§ **The task**
Render the listing below as a JSON list of strings, one per line, starting with the line that contains "Given: Open the" and going on through the end of the listing. Skip blank lines and leave the pictures out.

== Record excerpts ==

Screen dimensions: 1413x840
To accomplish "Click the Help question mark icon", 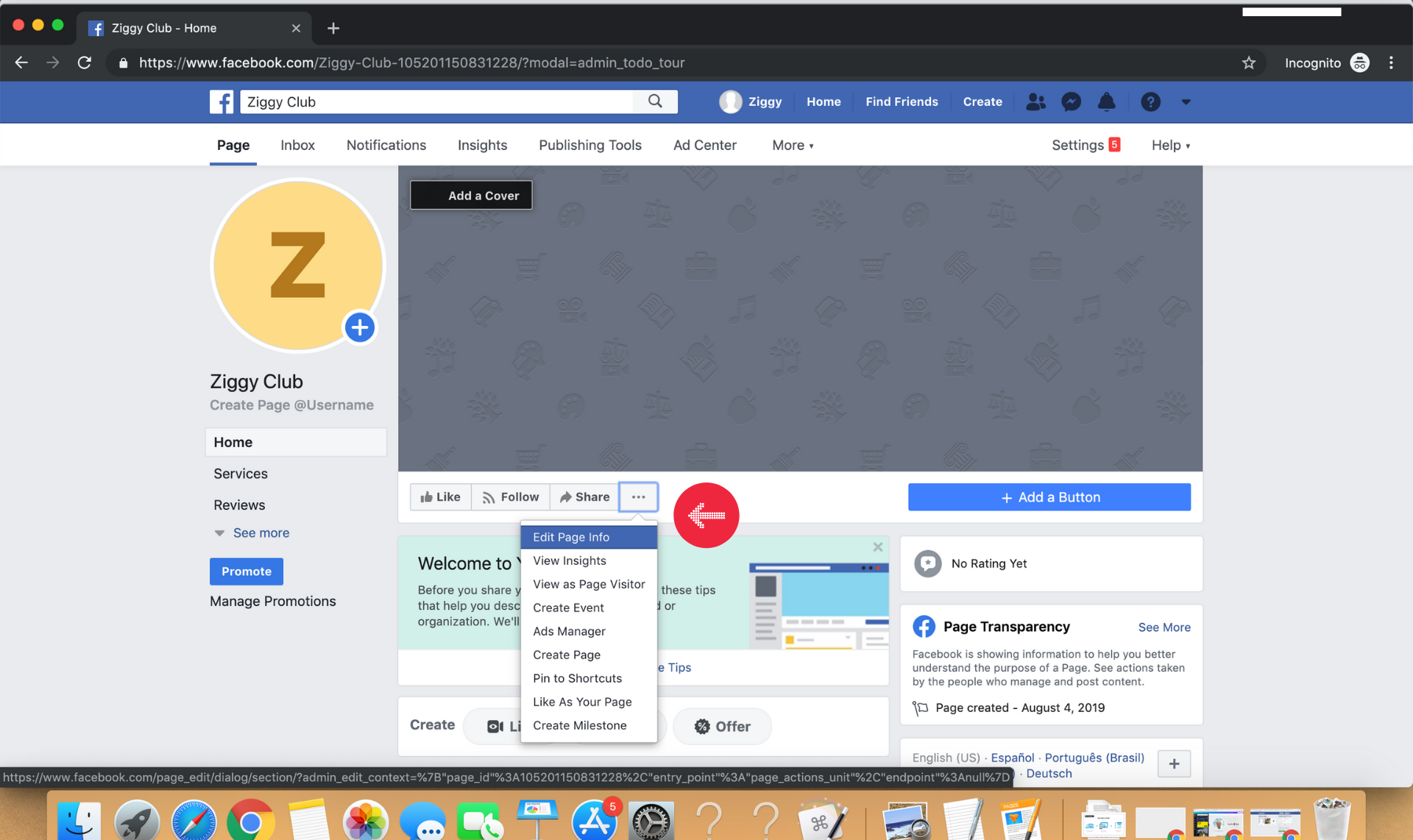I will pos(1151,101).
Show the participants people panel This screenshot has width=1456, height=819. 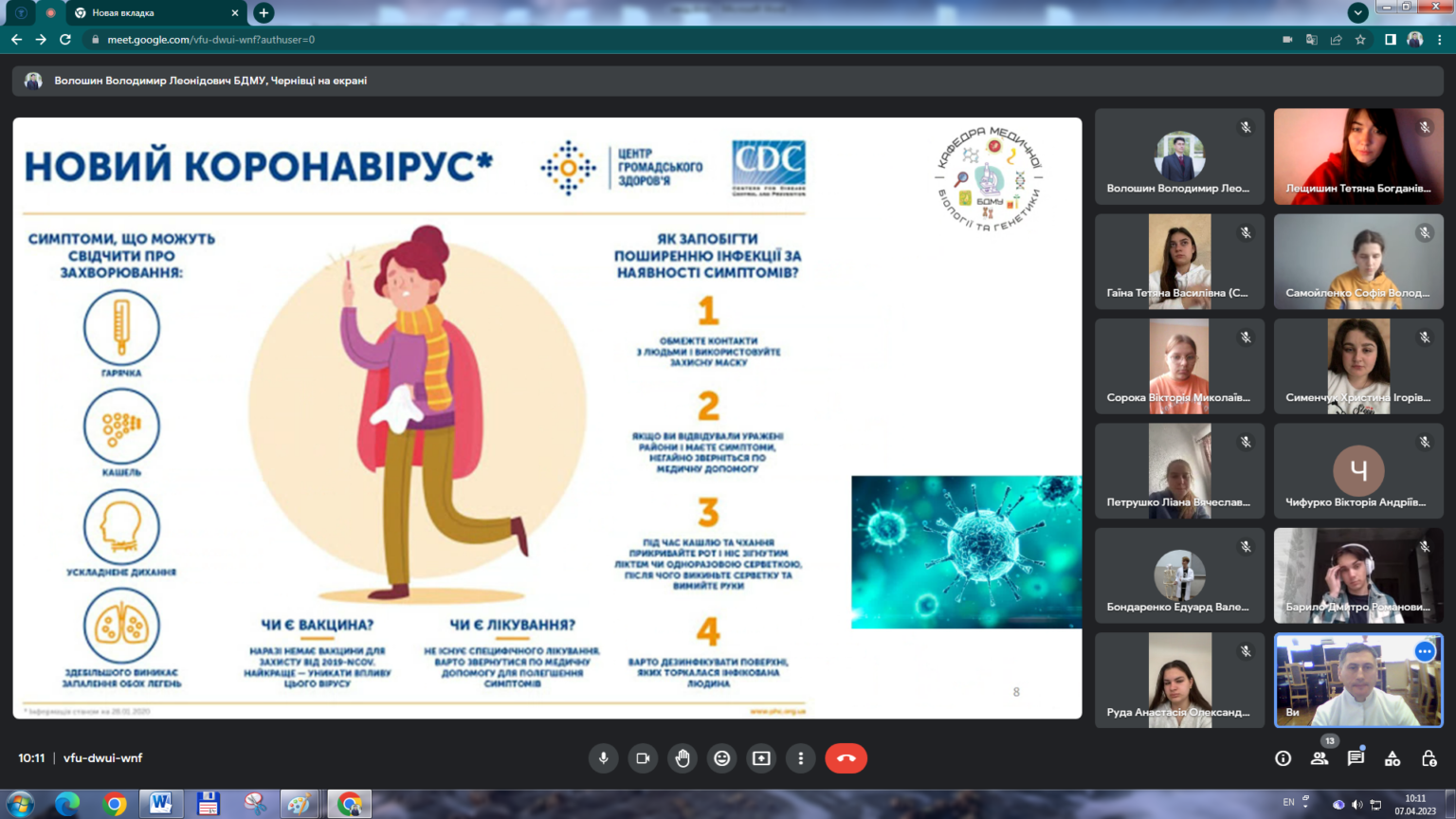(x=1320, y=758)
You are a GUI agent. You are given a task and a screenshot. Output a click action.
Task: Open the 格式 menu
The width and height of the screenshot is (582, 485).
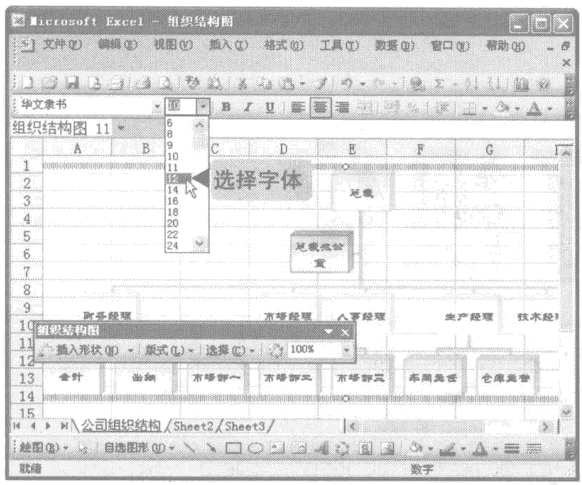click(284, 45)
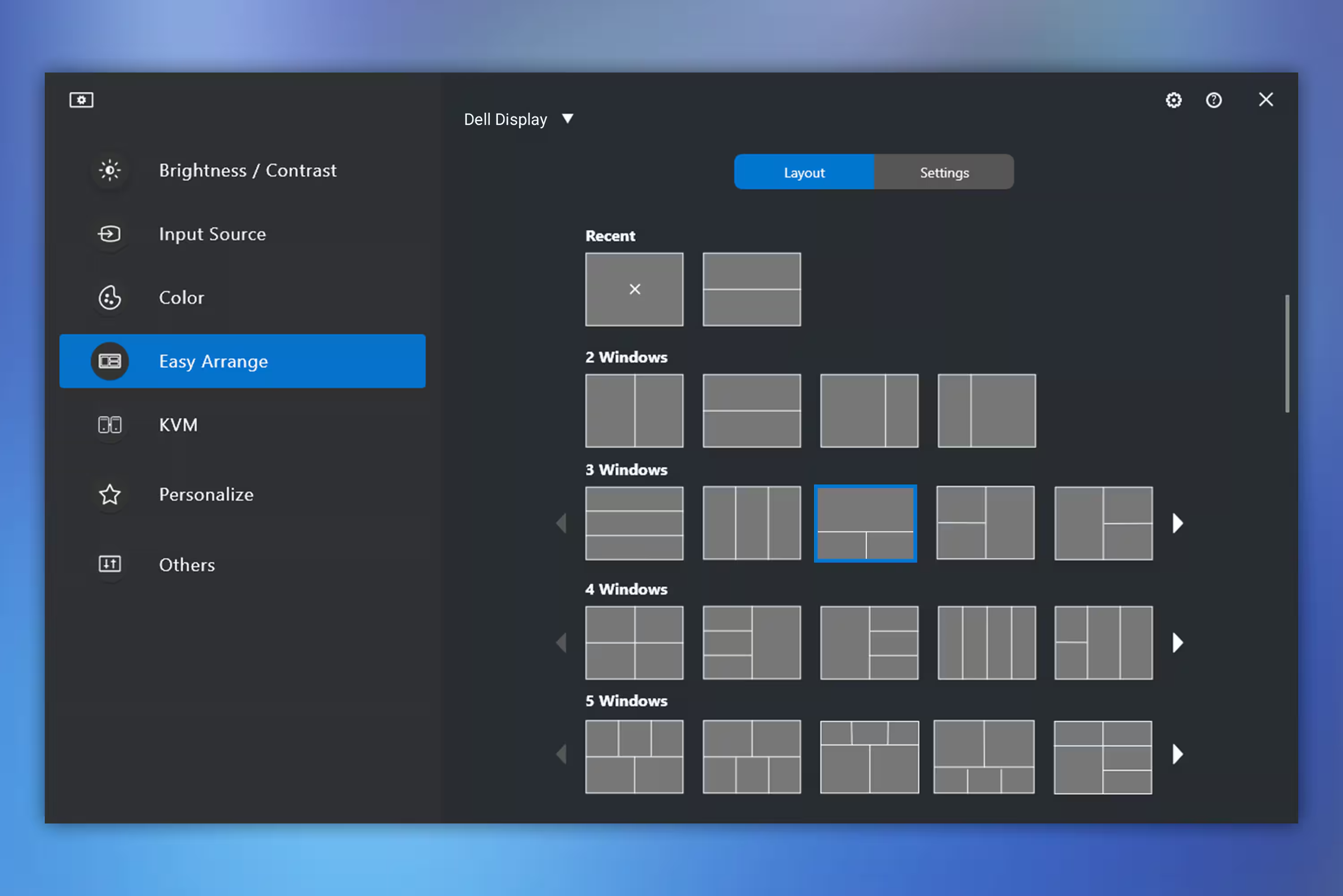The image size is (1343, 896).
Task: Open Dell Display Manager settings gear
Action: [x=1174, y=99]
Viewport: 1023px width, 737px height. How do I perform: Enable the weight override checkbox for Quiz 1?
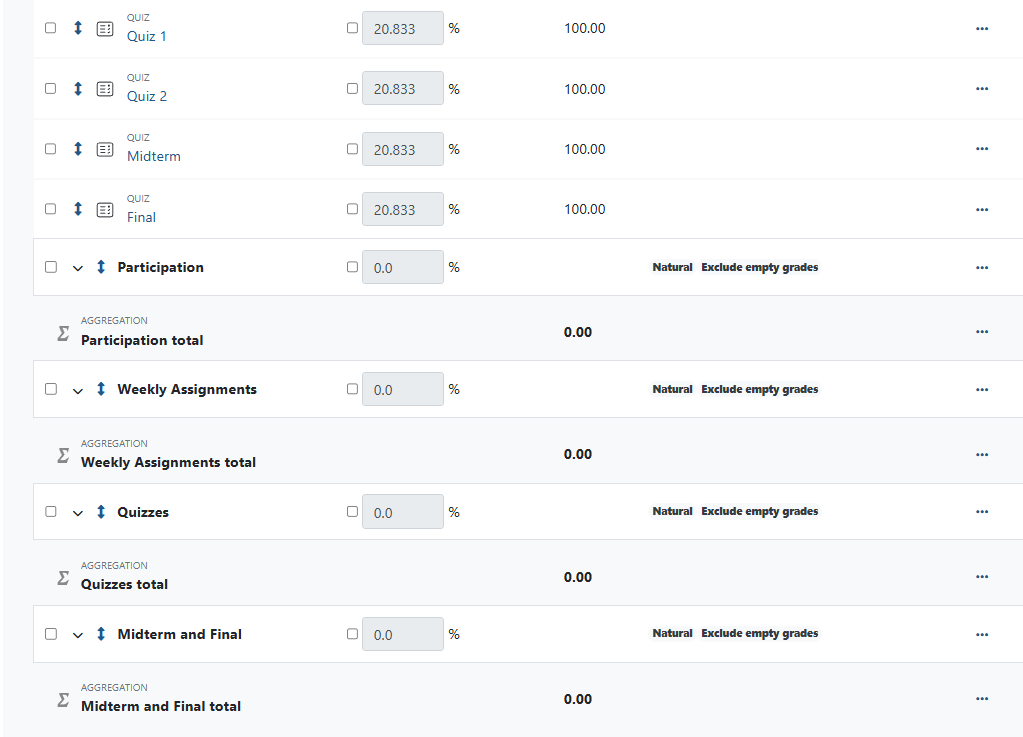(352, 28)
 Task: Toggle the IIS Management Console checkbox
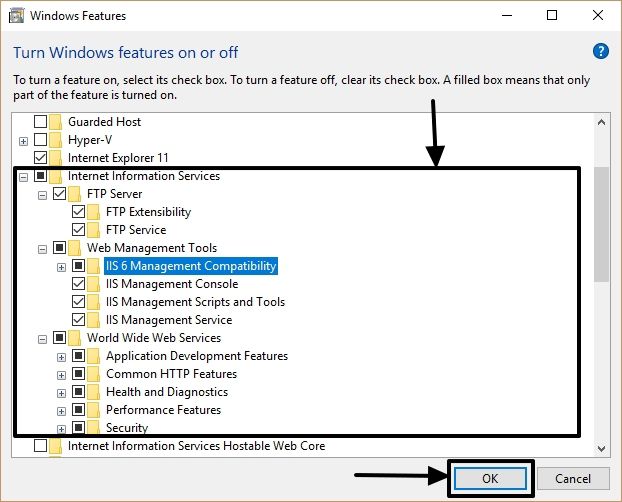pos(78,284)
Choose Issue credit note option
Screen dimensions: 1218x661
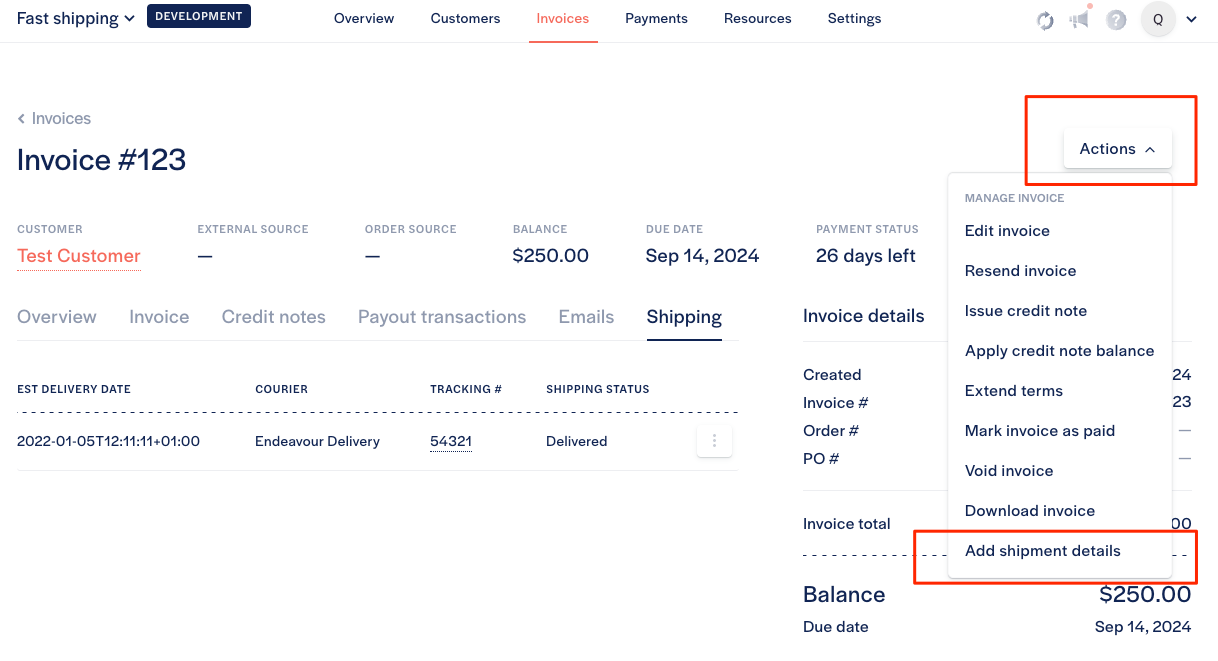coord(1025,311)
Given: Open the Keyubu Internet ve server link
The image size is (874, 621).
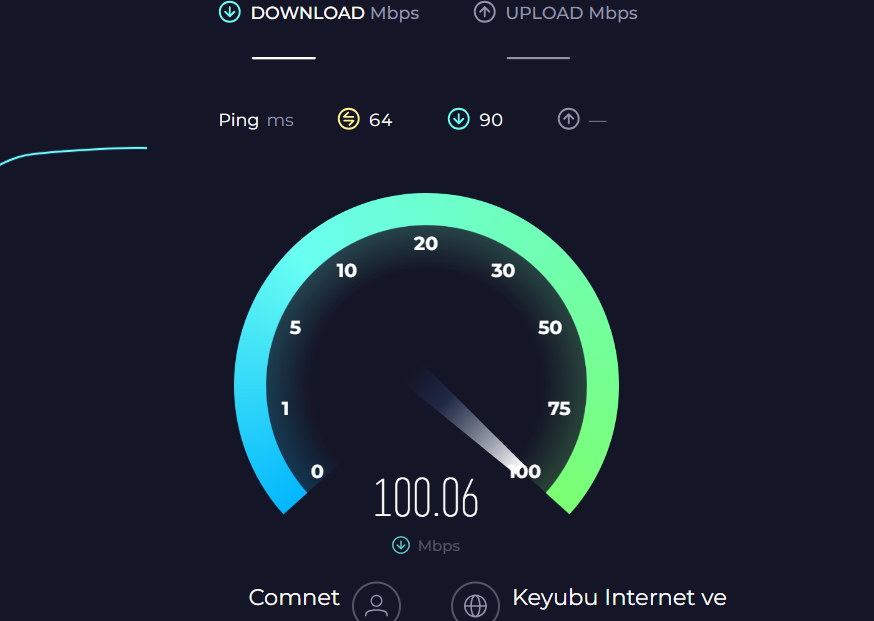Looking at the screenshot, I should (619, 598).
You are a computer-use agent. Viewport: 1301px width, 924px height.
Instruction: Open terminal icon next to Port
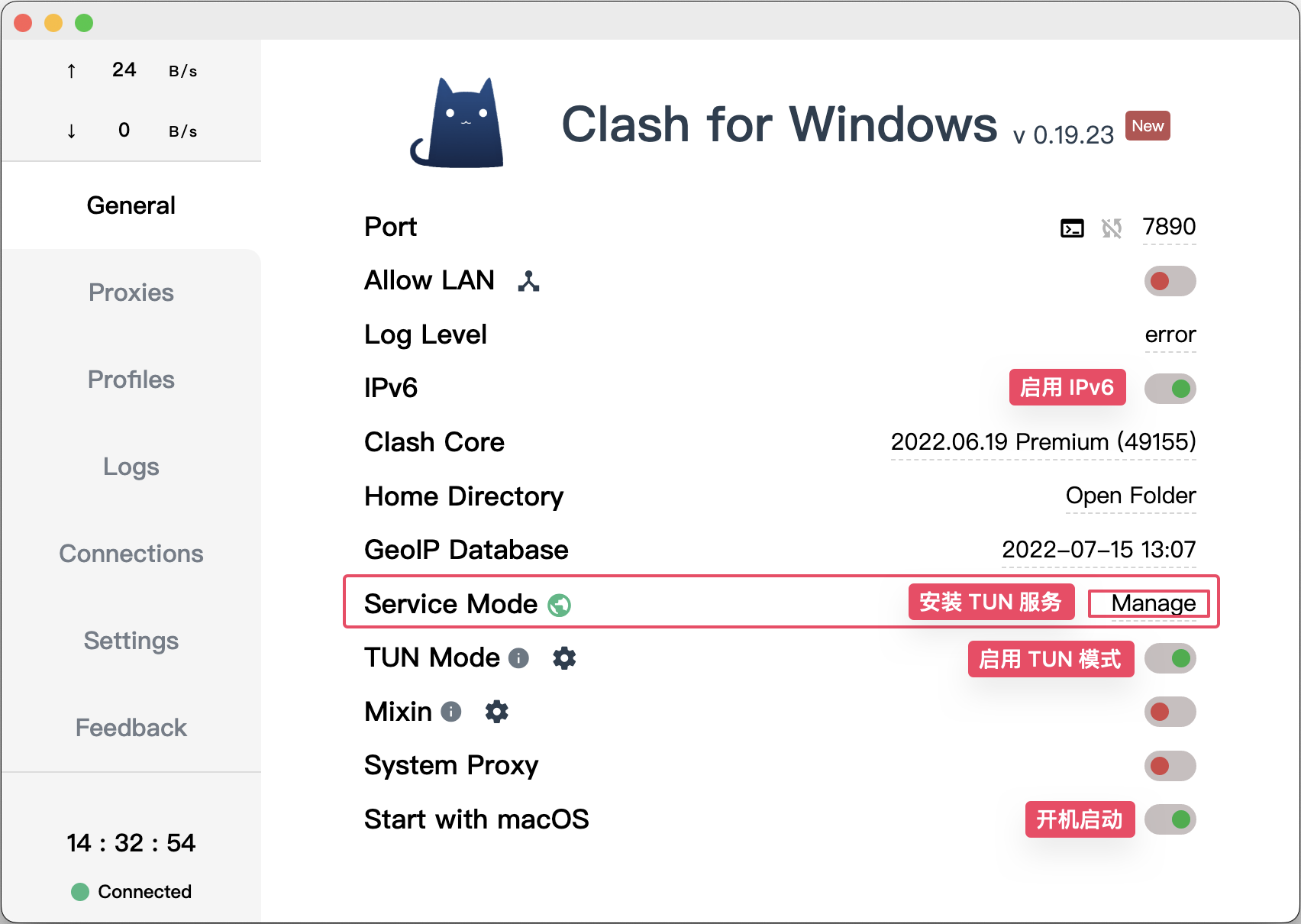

===

§ **Solution**
[
  "Given: Open the Keyubu Internet ve server link",
  "The image size is (874, 621).",
  "Looking at the screenshot, I should (619, 598).",
  "You are a computer-use agent. Viewport: 1301px width, 924px height.",
  "Instruction: Open terminal icon next to Port"
]